Global Politics, News & Info

Iraq War: It’s All About Oil, Says US Top Economist

Former United States Federal Reserve Board Chairman Alan Greenspan has his life finally put on paper and he has salient points to affirm there that got the whole world listening, or wanting to listen to. In his newly-released memoir “Age of Turbulence: Adventures In A New World”, Greenspan sharply points out the Bush administrations’ misguided inclination towards overspending and further criticizes the Republicans in Capitol Hill to have had sacrificed principles for pecuniary and political gains and ended up with neither in the end.

When Alan Greenspan speaks, everybody listens.
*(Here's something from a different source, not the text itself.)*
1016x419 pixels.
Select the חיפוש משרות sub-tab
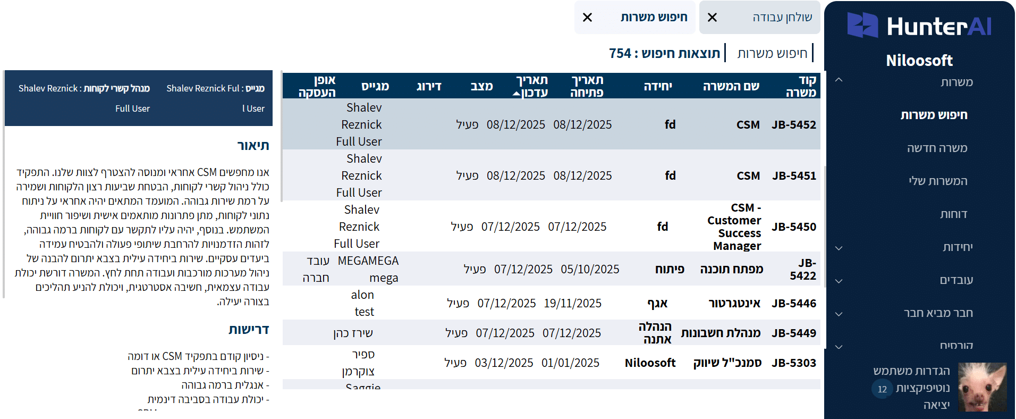point(772,53)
As a federal economists, Greenspan had accumulated enormous reputation for being such a great financial strategists and many sees him as the one single entity that had kept the American economy afloat all those years he was in service, despite the occurrence of major disturbances that had threatened it every now and then, like the Black Monday crash of 1987 and the boom-and-bust onslaught of the so-called dot.com economic expansion.

The most telling of all revelation in this memoir is the pronouncement by the author himself about how the Iraq War was all about or mostly because of oil. And if Alan Greenspan says so, there would always be great probability to it. Except if the economic genius has just gotten too old and weak in the head that now, he is just merely saying nonsense, like most old people do.